The dimer structure and its mimicry of DNA
Analysis of the structure with the program PISA (57) identifies a head-to-head dimeric arrangement as the functional biological unit (Figure 2a and b). The presence of two such independent dimers in the asymmetric unit is additional evidence for the biological significance of the arrangement. A small α-helix in one monomer (residues L11 to E16) is replaced with a short loop in the other subunit. The dimer, like the monomer, is highly elongated and curved. The chord that connects the extreme ends has a length of 140 Å. There is no evidence in the crystal structure for higher order oligomers such as those observed for a DNA mimic encoded by a eukaryotic virus (58).

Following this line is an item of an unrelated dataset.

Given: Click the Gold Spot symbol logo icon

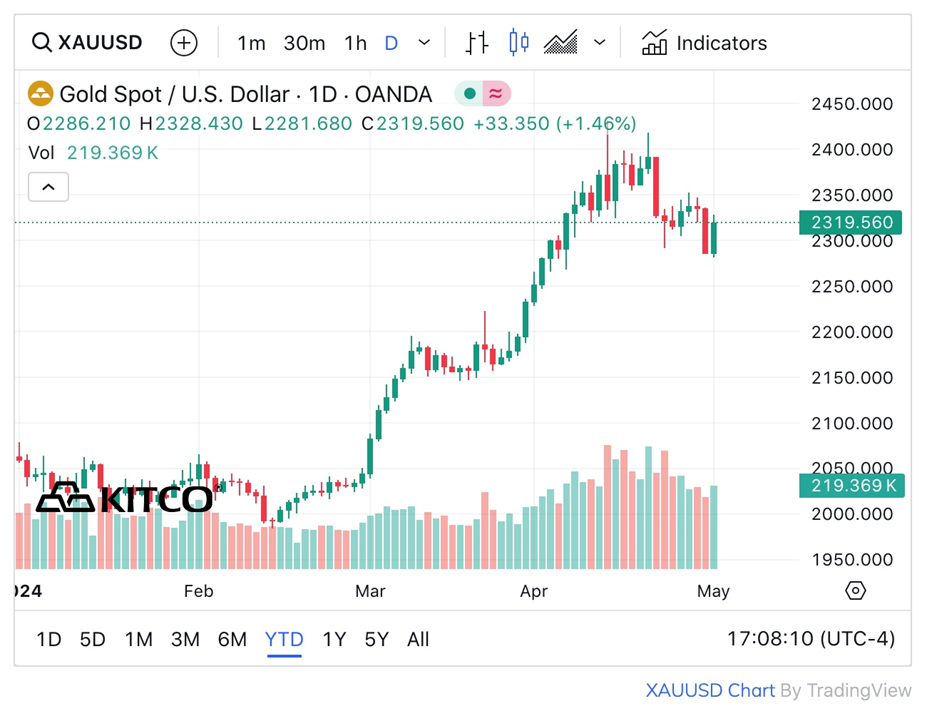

This would appear to be inconsistent with our previous gel filtration analysis in which the molecular weight of the protein increased on going from low concentration (∼0.1 μM) to high concentration (∼10 μM) (27). The chromatography calibration relied upon globular protein standards. As the structure of ArdA is now revealed to be highly elongated such a calibration is not valid and the gel filtration data, originally interpreted as a change from a dimer at low concentration to possibly a hexamer at high concentration, should now perhaps be interpreted as a change from monomer to dimer. This would be consistent with the observation (27) that the change in molecular weight as a function of concentration followed a simple one step binding equilibrium equation. The high protein concentration used for crystallization is near the upper limit of the concentration range studied by the gel filtration experiment and the crystallization sample eluted as a single peak as expected (27).
Figure 2.
The dimeric structure of ArdA and its distribution of negative charge clearly show mimicry of the DNA double helix. (a) The ArdA dimer with domain 1 coloured red and salmon, domain 2 coloured orange and yellow and domain 3 coloured blue and cyan. Residues F91, Y137, I138 and F161 are shown space-filled. F91 is orange, Y137 and I138 are blue and located at the dimer interface and F161 is blue and at the interface with domain 2. (b) The ArdA dimer rotated 90° from (a) looking at the convex face. The residues F91, Y137, I138 and F161 are highlighted as above. (c) The surface of ArdA in the same orientation as in (b) with acidic residues coloured red and basic residues coloured light blue. The negatively charged residues form a helical pattern across the surface. (d) An overlay of a selection of the acidic residues in the dimer, viewed from the same angle as in (b) and (c), onto the DNA duplex from the model structure of the MTase bound to DNA (32). Only the phosphate backbone of DNA is shown (red and white but with the nucleotides flipped out by the MTase for methylation shown in blue) with acidic residues from ArdA matching one strand shown in yellow and matching the other strand shown in green.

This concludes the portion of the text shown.